Samsung Galaxy S11 will challenge the Apple iPhone 12 with this killer accessory

Notifications ... in mid-air? We aren't kidding

Samsung Galaxy S11
(Image credit: Let'sGoDigital)

Samsung is working on an exciting new docking station for the Samsung Galaxy S11 that can take the handset's notifications and project them into thin air in the form of what the company refers to as an "aerial" image. Or as we all know it, a hologram.

We won't dive too deep into the technical side of how the feature works, since most of the details we have are nothing more than conjecture drummed up from a few scraps of information found in a recent patent filing (first spotted by Let'sGoDigital).

In a nutshell, there's a mirror and a retro-reflective element baked into the docking station – aimed just the right angle to draw light from the handset's curved screen and create the hologram – as well as a wireless charging element.
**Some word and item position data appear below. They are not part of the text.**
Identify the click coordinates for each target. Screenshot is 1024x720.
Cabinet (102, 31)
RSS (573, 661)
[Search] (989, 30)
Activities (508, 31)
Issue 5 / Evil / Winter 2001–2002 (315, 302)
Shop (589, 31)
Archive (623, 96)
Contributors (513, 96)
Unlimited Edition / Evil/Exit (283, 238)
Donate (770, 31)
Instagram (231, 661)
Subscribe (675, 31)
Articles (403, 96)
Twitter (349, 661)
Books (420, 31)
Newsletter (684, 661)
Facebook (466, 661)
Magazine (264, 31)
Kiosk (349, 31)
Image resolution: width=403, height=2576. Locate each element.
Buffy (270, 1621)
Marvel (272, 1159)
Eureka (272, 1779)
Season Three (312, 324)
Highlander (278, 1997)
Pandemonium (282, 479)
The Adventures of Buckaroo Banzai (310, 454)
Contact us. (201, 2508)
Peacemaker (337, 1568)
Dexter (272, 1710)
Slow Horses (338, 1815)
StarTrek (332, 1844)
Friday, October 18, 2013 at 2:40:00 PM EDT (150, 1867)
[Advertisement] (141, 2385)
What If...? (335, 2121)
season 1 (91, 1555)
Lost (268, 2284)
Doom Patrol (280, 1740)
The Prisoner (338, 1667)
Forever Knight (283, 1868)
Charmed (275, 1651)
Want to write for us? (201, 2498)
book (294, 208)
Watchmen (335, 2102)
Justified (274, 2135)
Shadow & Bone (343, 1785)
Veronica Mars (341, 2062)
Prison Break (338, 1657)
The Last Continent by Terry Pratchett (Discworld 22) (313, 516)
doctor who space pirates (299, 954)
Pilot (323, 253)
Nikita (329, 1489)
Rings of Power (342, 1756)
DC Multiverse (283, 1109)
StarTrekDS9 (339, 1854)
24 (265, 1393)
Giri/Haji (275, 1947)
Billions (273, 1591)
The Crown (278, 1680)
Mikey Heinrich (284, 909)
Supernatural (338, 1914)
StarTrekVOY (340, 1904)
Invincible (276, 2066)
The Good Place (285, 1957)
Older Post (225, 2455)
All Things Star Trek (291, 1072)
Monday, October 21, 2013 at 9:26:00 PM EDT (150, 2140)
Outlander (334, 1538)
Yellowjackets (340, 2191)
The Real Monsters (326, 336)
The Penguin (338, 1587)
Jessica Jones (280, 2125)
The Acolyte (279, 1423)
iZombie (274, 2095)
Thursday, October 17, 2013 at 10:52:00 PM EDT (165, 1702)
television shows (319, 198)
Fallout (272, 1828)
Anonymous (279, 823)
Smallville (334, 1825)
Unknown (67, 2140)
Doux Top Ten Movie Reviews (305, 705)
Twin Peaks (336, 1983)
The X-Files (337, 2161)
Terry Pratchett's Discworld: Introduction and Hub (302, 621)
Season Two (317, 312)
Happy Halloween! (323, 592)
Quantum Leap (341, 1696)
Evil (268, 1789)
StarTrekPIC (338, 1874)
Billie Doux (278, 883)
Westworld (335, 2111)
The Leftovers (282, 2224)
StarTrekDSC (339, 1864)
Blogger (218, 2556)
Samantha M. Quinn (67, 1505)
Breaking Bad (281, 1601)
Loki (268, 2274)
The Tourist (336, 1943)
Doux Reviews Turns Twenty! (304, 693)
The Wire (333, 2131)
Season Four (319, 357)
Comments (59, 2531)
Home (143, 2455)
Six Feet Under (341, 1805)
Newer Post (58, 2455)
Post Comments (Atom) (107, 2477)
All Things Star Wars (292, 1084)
(Image credit: Let'sGoDigital)

The feature will be used to project incoming notifications – such as a newly-received message or a telephone call – and pertinent information, like the date and time, the weather, breaking news and details about media currently playing on the device.

This last detail is particularly interesting as the patent hints that the station will support touch-based control for skipping tracks, as well as the ability to recognise gestures. So you may be able to filter through songs with no more than a wave of a finger.

Gestures should be able to complete other tasks too, such as sifting through different notifications, expanding images and playing videos, the documentation reveals – all without having to remove the handset from the docking station.

The patent notes that Samsung is also working on a smart speaker and flip case that serve the same purpose: taking notifications and displaying them as holograms.

(Image credit: Let'sGoDigital)

Samsung is expected to launch the Galaxy S11 in February 2020.

It's rumoured to ship with a colossal 108MP rear-facing camera with a five-times optical zoom and a spectrometer for measuring everything from how dehydrated you are to how many calories are in a banana. It could even have a sliding screen.